====== MATERIAL FOR THIS TASK

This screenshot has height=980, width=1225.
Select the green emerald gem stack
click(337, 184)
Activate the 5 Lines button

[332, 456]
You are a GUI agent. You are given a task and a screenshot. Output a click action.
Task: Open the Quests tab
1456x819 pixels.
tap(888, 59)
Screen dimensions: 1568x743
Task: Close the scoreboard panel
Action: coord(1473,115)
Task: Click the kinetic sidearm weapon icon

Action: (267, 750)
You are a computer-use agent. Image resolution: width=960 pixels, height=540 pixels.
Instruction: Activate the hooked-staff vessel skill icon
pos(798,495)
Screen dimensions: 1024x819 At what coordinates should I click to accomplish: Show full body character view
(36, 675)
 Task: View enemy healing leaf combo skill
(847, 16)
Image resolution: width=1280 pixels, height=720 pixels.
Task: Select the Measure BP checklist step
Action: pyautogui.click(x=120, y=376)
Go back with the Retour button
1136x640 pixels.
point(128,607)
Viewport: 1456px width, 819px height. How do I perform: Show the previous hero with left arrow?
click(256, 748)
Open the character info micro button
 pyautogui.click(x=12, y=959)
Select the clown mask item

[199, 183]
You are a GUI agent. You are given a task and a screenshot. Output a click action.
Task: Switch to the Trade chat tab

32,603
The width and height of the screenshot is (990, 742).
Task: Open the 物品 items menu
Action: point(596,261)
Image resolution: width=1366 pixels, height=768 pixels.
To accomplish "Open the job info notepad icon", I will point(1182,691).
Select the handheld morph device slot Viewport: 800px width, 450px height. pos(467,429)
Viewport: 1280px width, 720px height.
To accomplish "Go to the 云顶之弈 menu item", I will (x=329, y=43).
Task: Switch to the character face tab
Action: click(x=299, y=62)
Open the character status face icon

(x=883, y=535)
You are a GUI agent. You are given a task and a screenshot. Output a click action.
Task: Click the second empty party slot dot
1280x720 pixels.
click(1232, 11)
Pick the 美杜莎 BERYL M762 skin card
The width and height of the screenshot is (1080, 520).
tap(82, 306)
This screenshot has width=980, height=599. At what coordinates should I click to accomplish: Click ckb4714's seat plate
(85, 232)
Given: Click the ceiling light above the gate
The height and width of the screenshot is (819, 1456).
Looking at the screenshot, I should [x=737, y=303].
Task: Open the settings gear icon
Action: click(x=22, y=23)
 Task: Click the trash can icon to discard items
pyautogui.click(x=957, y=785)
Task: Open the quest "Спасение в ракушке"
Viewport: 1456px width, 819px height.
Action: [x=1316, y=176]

============

• _DIRECTIONS_: Reproduce everything from the start of the records down to the line containing "Action: coord(1473,115)", inclusive.

• _EXERCISE RESPONSE_:
This screenshot has height=980, width=1225.
Select the green emerald gem stack
click(337, 184)
Activate the 5 Lines button

[332, 456]
You are a GUI agent. You are given a task and a screenshot. Output a click action.
Task: Open the Quests tab
1456x819 pixels.
tap(888, 59)
Screen dimensions: 1568x743
Task: Close the scoreboard panel
Action: coord(1473,115)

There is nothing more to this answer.